◆ WHAT IS EXPECTED ◆
Your response should contain each line of the data that includes "computer".

◆ ENTRIES PROVIDED ◆
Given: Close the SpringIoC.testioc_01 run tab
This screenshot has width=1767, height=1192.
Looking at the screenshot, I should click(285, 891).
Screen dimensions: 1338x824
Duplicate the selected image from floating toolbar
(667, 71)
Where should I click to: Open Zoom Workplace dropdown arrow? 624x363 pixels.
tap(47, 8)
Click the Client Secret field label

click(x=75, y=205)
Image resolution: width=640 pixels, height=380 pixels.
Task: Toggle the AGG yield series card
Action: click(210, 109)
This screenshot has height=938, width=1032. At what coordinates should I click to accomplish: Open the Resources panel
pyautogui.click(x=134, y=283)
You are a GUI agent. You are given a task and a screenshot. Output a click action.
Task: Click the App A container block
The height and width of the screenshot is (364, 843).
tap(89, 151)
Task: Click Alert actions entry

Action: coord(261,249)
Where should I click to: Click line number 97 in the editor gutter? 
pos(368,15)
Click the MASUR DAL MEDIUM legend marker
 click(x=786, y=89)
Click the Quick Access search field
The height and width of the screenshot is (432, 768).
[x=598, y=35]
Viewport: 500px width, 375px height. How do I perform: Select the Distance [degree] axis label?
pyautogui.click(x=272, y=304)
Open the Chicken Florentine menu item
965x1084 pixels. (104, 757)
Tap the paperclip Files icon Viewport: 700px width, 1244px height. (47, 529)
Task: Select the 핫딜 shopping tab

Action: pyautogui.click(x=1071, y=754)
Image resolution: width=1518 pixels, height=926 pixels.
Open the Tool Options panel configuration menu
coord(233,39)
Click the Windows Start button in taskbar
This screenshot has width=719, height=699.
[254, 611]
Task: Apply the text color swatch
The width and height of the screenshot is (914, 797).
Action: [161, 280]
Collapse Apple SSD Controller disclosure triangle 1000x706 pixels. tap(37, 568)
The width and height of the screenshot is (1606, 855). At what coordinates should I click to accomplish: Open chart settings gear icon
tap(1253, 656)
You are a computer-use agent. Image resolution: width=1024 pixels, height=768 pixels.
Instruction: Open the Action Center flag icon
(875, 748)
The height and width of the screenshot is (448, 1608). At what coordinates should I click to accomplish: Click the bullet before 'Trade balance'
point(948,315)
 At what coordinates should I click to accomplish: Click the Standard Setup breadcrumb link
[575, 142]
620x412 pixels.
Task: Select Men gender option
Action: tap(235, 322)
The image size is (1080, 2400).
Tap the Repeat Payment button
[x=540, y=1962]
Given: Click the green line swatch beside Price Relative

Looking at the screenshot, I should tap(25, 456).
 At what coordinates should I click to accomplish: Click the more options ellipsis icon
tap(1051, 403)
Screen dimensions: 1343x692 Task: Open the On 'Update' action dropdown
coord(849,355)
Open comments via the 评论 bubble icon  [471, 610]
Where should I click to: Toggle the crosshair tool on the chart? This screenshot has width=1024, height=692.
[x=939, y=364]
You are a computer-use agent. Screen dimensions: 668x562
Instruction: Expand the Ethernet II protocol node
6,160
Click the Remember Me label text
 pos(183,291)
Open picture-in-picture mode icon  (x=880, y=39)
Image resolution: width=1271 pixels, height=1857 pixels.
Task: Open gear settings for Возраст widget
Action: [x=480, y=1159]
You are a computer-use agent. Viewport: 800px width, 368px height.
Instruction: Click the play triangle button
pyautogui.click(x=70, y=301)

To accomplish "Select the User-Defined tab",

◆ EXERCISE ANSWER ◆
You are a computer-use agent. Image resolution: width=1024 pixels, height=768 pixels.
You are a computer-use agent. Screen dimensions: 668x562
You are a computer-use agent. Viewport: 800px width, 368px height.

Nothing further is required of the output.